Exercise aim: Please restate the data below word for word, omitting all images.

Record extracts:
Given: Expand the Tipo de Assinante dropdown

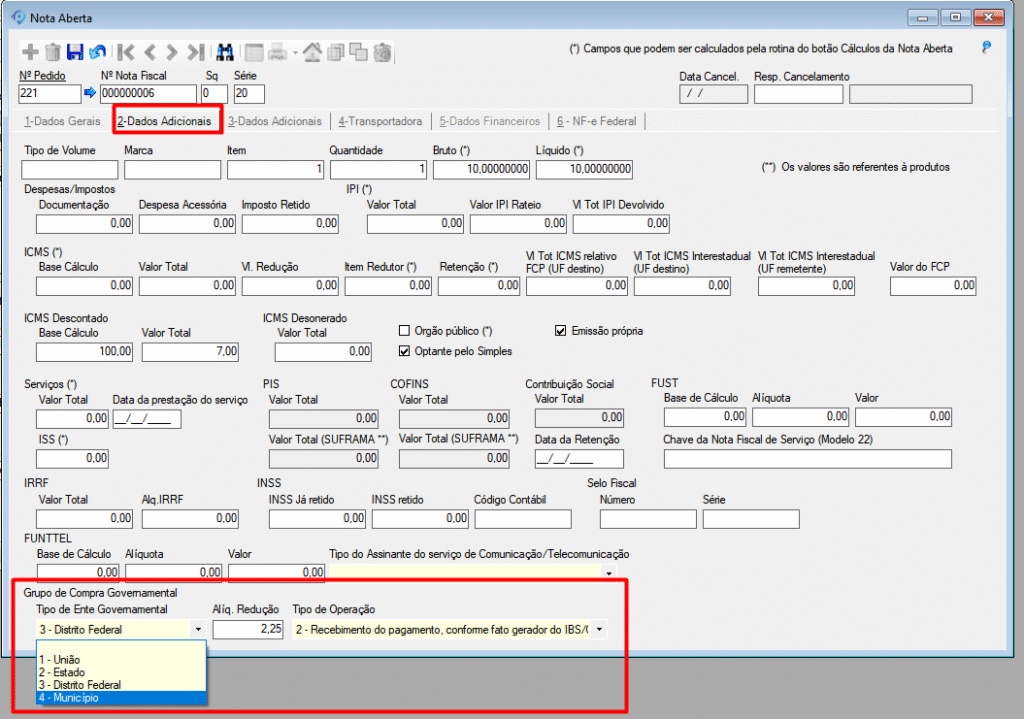Looking at the screenshot, I should 609,573.
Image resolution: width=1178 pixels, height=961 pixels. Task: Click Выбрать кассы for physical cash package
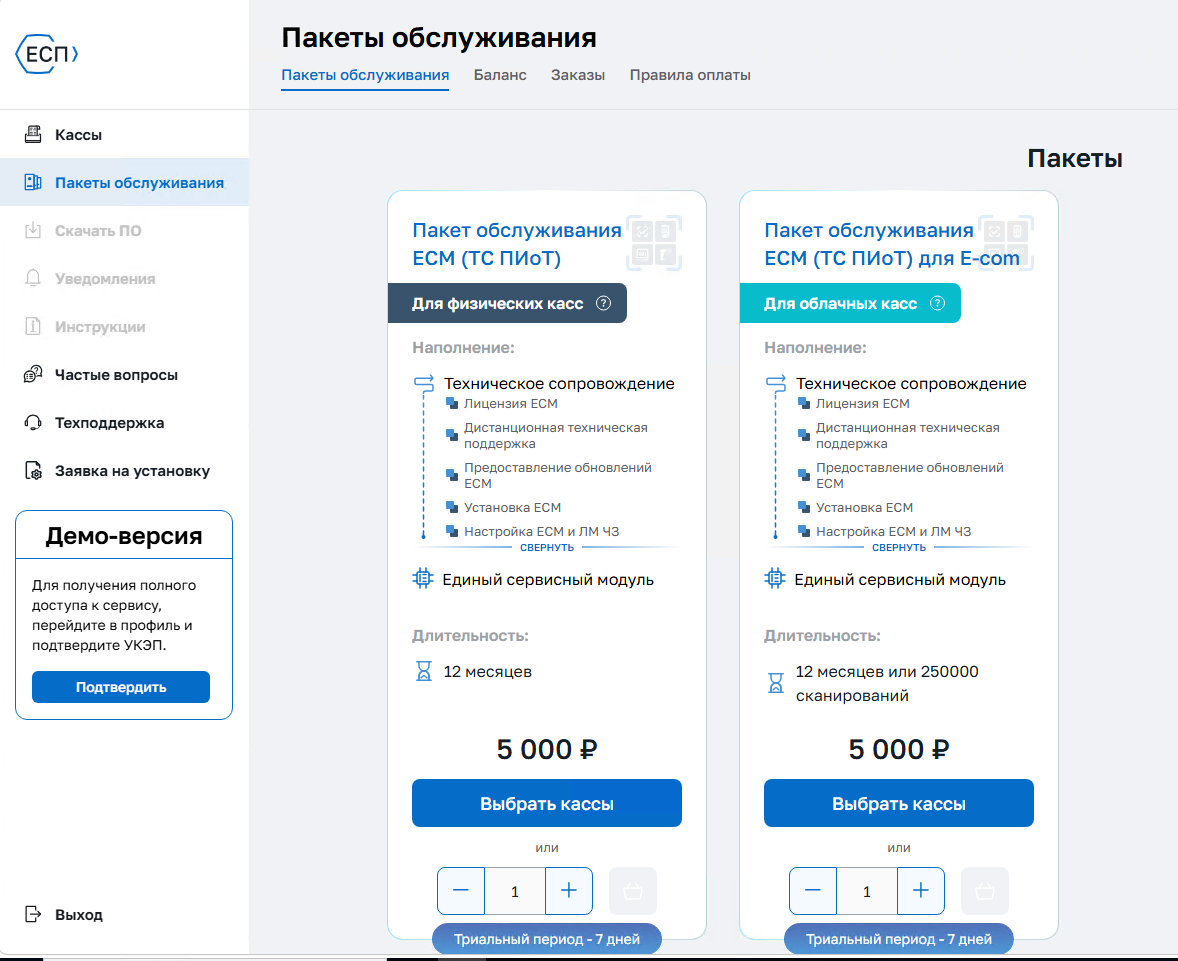547,803
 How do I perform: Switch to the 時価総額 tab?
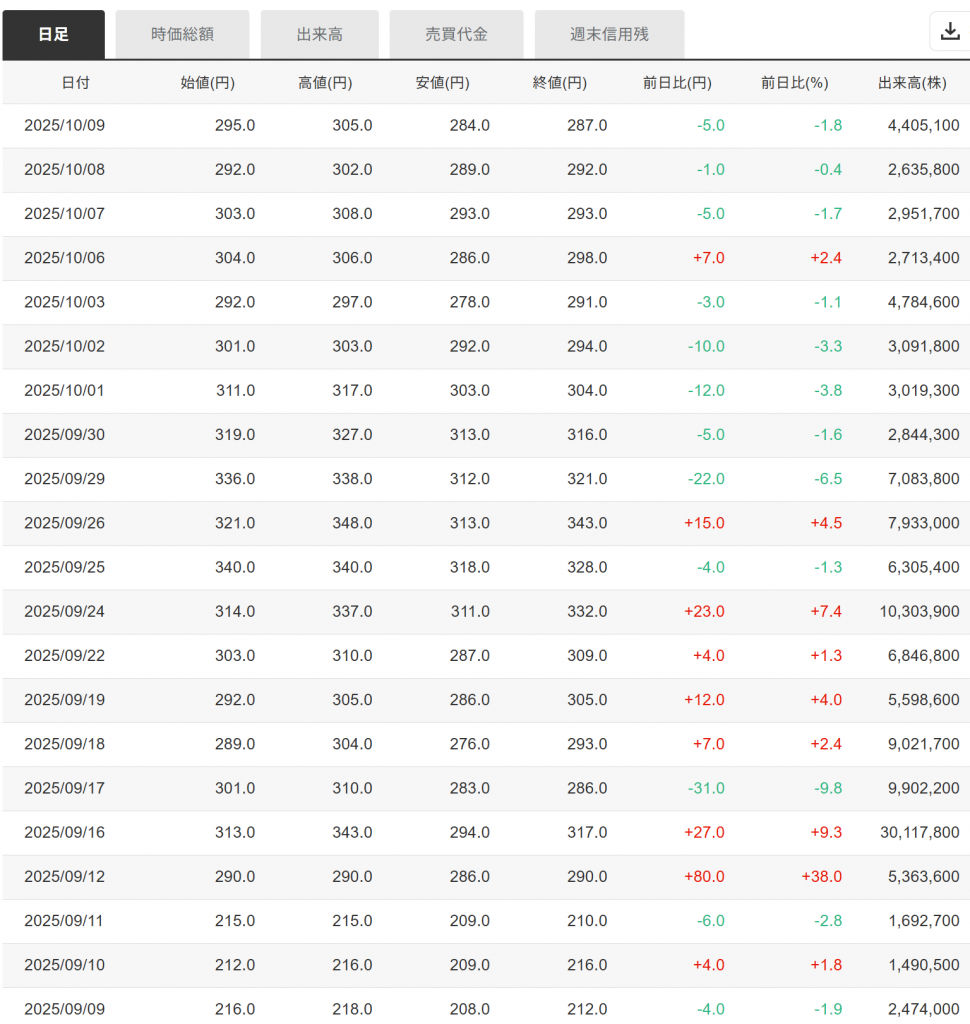(182, 34)
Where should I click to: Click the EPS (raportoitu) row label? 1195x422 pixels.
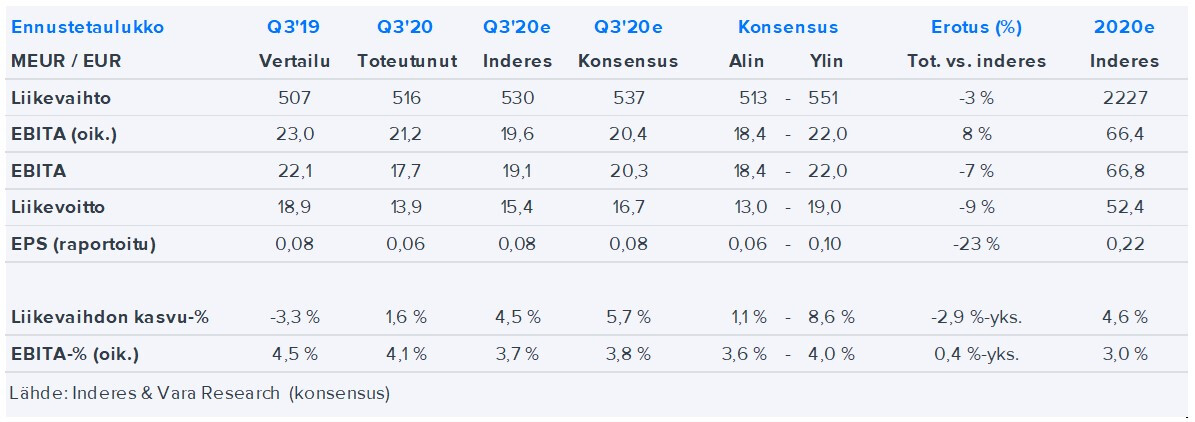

Result below:
Given: Expand the Tipo de Assinante dropdown

Looking at the screenshot, I should 609,573.
Image resolution: width=1178 pixels, height=961 pixels. Task: Click Выбрать кассы for physical cash package
547,803
 How do I perform: Switch to the 時価総額 tab?
(182, 34)
Where should I click to: Click the EPS (raportoitu) row label? 1195x422 pixels.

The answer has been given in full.